Your sed example is pretty neat, and it helps me think. Will I need a line for each "www dot example dot com" that I want to delete? Will I need one line of "www dot insertion dot com" for each line I want to add? Looks good, except for the /dev/fd10 part. Is that a storage space for variables, like extra CPU registers? I don't normally do anything in /dev (or /proc). Or does that line ignore the first 10 lines of /etc/hosts where the "localhost" entry is?

Any help still greatly appreciated!

King_DuckZ · 01-28-2012, 12:32 PM

Quote:

Originally Posted by saturndude

Ruby? Python? I can't. I don't have a lot of time, and I'm not really smart. I mean, I'm smart, but when it comes to programming, I am not smart AT ALL.

You don't really need to dig into the intricacies. One of the points of strength of Ruby is its ease of use. I'm typing off the tip of my head, but what you need can be done with something like this:

Code:

#!/usr/bin/env ruby

require 'set'

YourDownloadedFile = "/home/hello/hosts-mods"
HostsFile = "/etc/hosts"

#This will contain the whole hosts file, as a set of lines
aHosts = File.read(HostsFile).lines.collect
#Clean trailing spaces, line endings etc and drop empty lines
aHosts.collect! {|s| s.chomp.strip}.select! {|s| s.length > 0}

#Here we put the lines you want to add...
aAddLines = File.read(YourDownloadedFile).lines.collect
#As before, but also only take lines starting by "+"
aAddLines.select! {|s| s[0] == "+"}.collect! {|s| s.chomp.strip}.select! {|s| s.length > 0}

#...and here we put the lines you want to blacklist
aRemoveLines = File.read(YourDownloadedFile).lines.collect
aRemoveLines.select! {|s| s[0] = "-"}.collect! {|s| s.chomp.strip}.select! {|s| s.length > 0}

#We have three Arrays so far, but Sets would be better suited to our task, so let's convert data
#Note that Set can't contain duplicates in the same list, so they will be stripped away here if any.
sHosts = Set.new(aHosts)
sAddLines = Set.new(aAddLines)
sRemoveLines = Set.new(aRemoveLines)

#Do as said in my previous post
a = sHosts.intersection sRemoveLines
b = sHosts.union sAddLines
c = b.difference sRemoveLines
d = Set.new(a).collect! {|s| "#" + s}
e = c.union d

#Print the result on stdout
e.each {|s| puts s}

That's all. I didn't test it, but maybe someone else here can give you a hand. You can redirect stdout to /etc/hosts to overwrite it, or do whatever you need. Note that merging in the last Set wasn't really necessary, we could've printed c and then d, right away. Storing intermediate values in variables is not even necessary, but I thought it was clearer like this. I hope it helps you (if it works!)
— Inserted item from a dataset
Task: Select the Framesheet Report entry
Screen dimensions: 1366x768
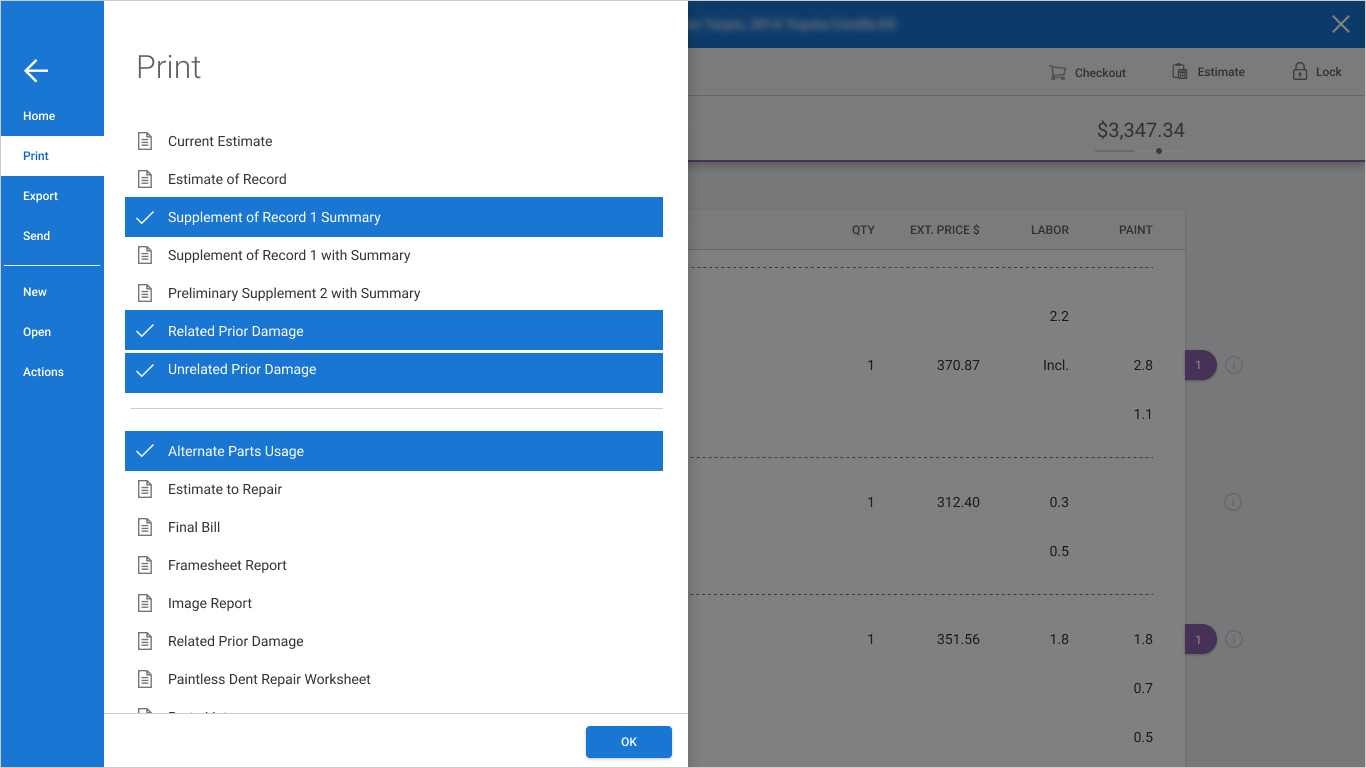Action: pos(394,565)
Also, I'm assuming that additions are regular lines beginning with a +, and removals begins with -. So something like:

+1.2.3.4 www hello it
+5.6.7.8 www ciao it
-9.1.2.3 www salut fr

would make sure that hello and ciao are in your merged result, and would ensure that no salut appears anywhere in it.

saturndude · 01-28-2012, 05:01 PM

Should I get a book on Ruby?

I thought of just comparing, adding and deleting whole lines in awk. Simplify it by ignoring the act of breaking things into fields, but then I saw this page:

http://www.notesbit.com/index.php/sc...nix-help-page/

which contained these pieces of code (and others) to use in awk:

"$3 !~ /regexp/" # regexp does not match in 3d field
‘{print NR ": " $0}’ # prefix a line number, colon, space to each line

Ruby sounds like a darn good idea as well. There is a limit to what I can learn from man pages (I'm "old school" and like a paper book), so I'll have to grab a book on Ruby and try it out. Anything is better than manual pattern searching and replacing with joe, especially with 50 or more modifications each time I update /etc/hosts.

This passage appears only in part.